В ту секунду он решил: будет ходить. Не ради рекорда. Ради яблока. Ради Алиных носков с оленями. Ради матери, которая не дожила.
Через одиннадцать месяцев он сделал первый шаг без посторонней помощи.
Три метра от койки до окна. Палата взорвалась криками — медсёстры хлопали в ладоши, Семён Михалыч прослезился и попросил сто грамм (ему отказали).
Глеб опёрся о подоконник и увидел своё отражение — худое, заросшее, с безумными счастливыми глазами.
«Ну, здравствуй», — сказал он себе.
Сейчас Глебу сорок три. Он ходит с тростью, иногда по-старчески припадает на левую ногу. Но ходит. Работает диспетчером в такси, по вечерам пилит лобзиком деревянные игрушки — на заказ для соседских детей.
Аля родила ему двойню. Год назад. Поздно, чудом, вопреки всем прогнозам.
Глеб качает коляску в коридоре, когда жена засыпает на диване. Дети орут дурниной, требуют внимания.
«Надо», — устало вздыхает он. И смеётся.
Потому что это «надо», тёплое, тяжёлое, живое, пришло к нём впервые в девять лет. С маминой картошкой в мундире. С дяди Вити угрюмым «терпи и делай». С Алиным яблоком на больничной тумбочке.

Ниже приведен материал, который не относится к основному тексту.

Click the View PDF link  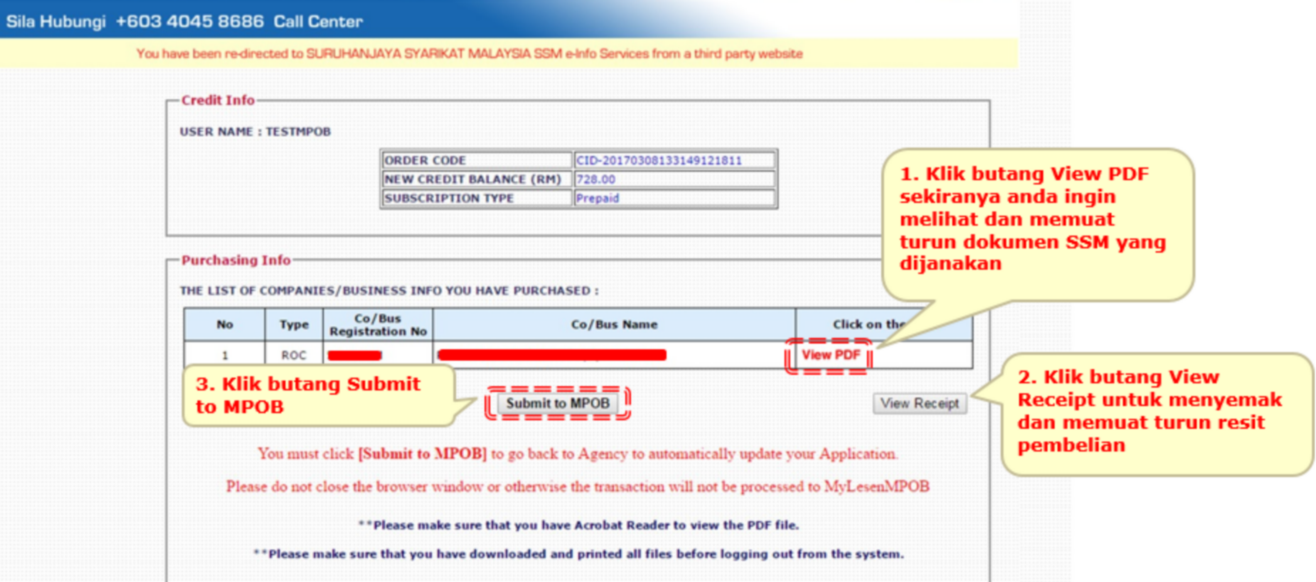click(x=830, y=355)
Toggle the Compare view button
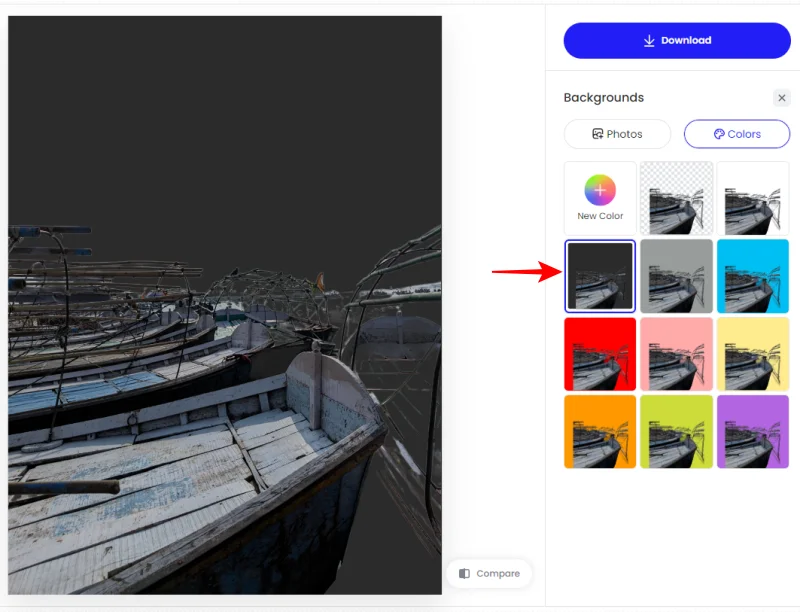This screenshot has width=800, height=612. coord(489,573)
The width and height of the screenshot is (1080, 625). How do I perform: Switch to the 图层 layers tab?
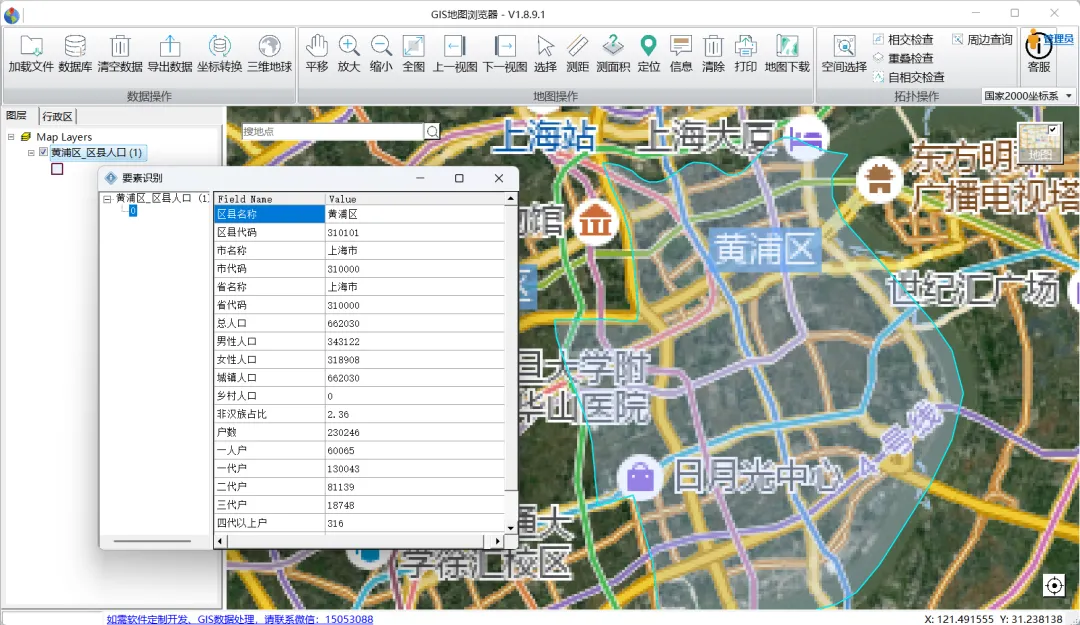coord(17,116)
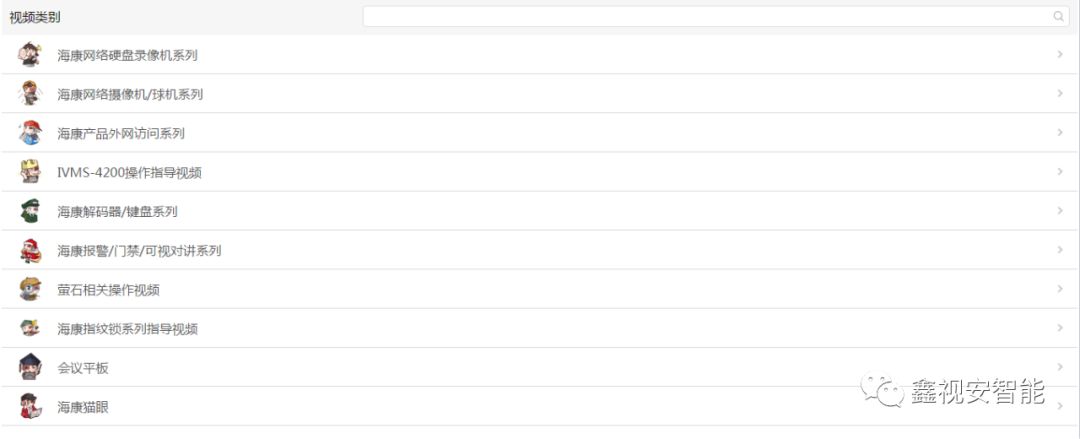Click avatar icon beside 萤石相关操作视频
This screenshot has width=1080, height=439.
tap(30, 289)
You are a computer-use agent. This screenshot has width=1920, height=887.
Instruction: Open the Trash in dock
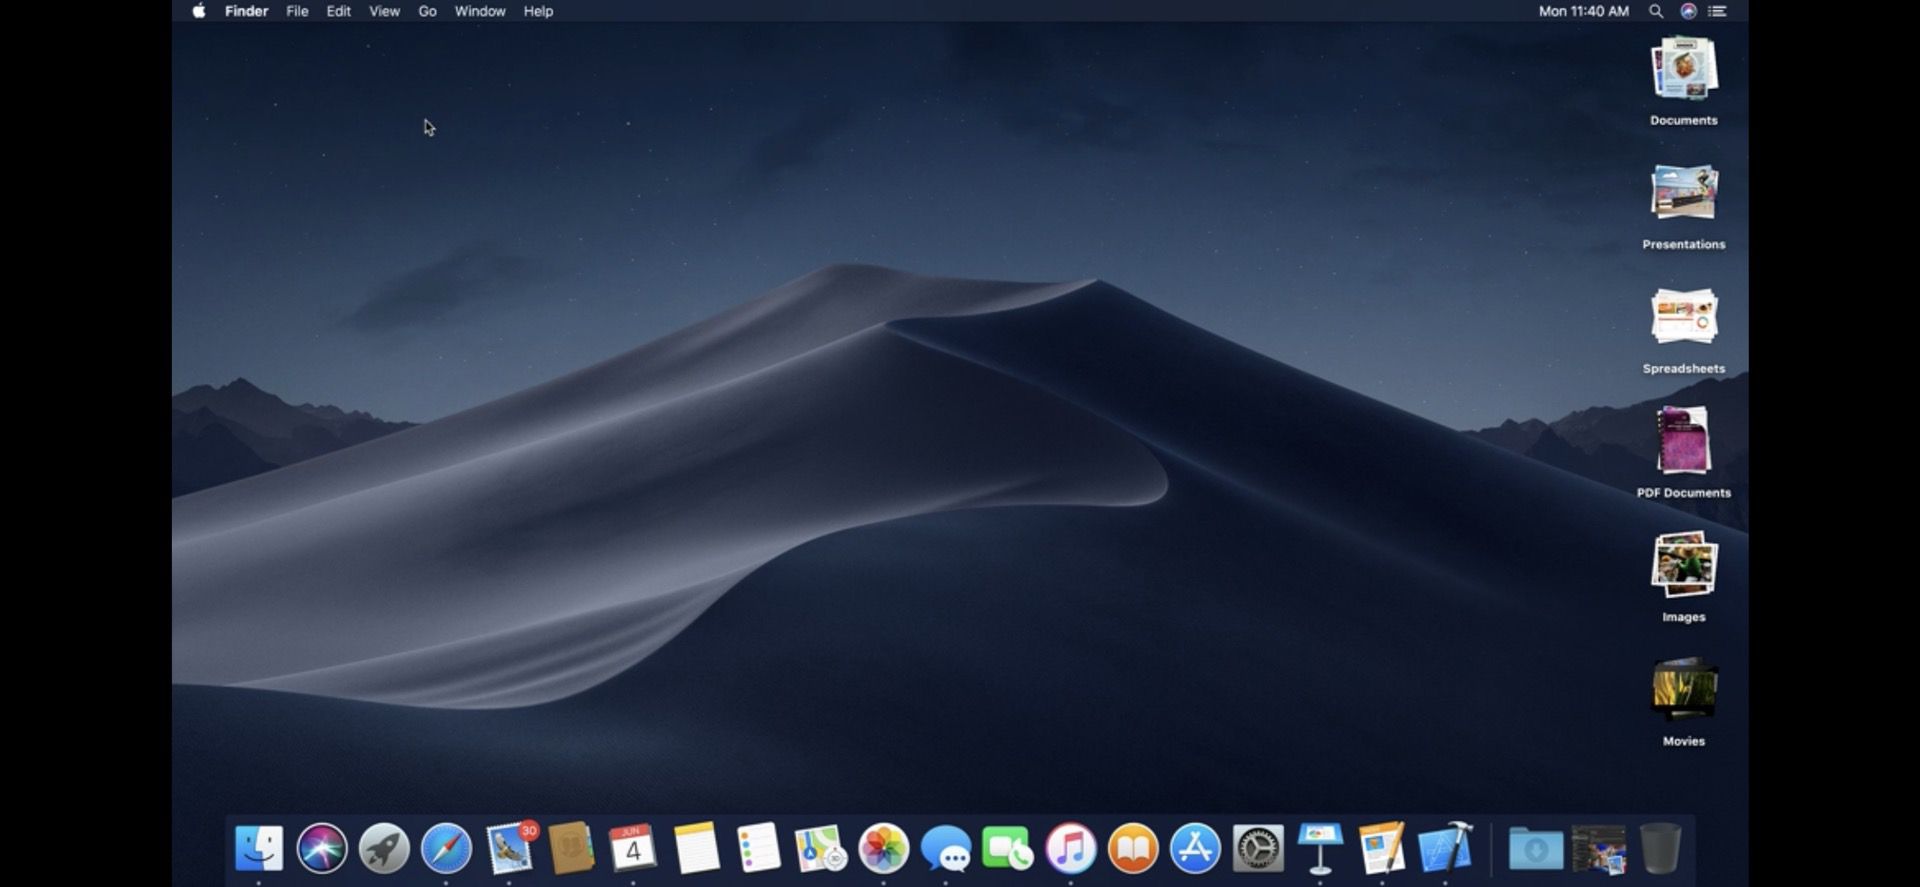[x=1661, y=848]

И стало самым правильным словом на свете.
Однажды весной они выбрались в парк. Глеб сидел на скамейке, пока Аля возилась с двойняшками. К нему подошёл парнишка лет семи, мял в руках порванный воздушный шарик.
«Дядь, а вы можете его завязать? Я совсем не умею».
Глеб взял обрывок, ловко скрутил узел. Движение — через боль, через старую травму, через суставы, которые ныли последние два дня.
«Держи».
Пацан счастливо ускакал.
В этот момент налетел ветер. Мокрый асфальт блестел, как зеркало. В лужах отражалось белое, ещё холодное, но уже весеннее небо.
Аля подсела рядом, положила голову ему на плечо.
«Ты чего улыбаешься?»
«Да так. Вспомнил. Как яблоко».
«Какое яблоко?»
«Которое ты привезла. В больницу. Оно было кислое, твёрдое. Самое вкусное в жизни».
Она ничего не ответила. Только сильнее прижалась.
А Глеб смотрел в небо и думал: жизнь — это не громкие победы. Не шумные юбилеи. Это тихие, почти незаметные шаги. От койки до окна. От узелка на шарике. От одного «надо» к другому.
И если в эти шаги вложить всего себя — они становятся дорогой.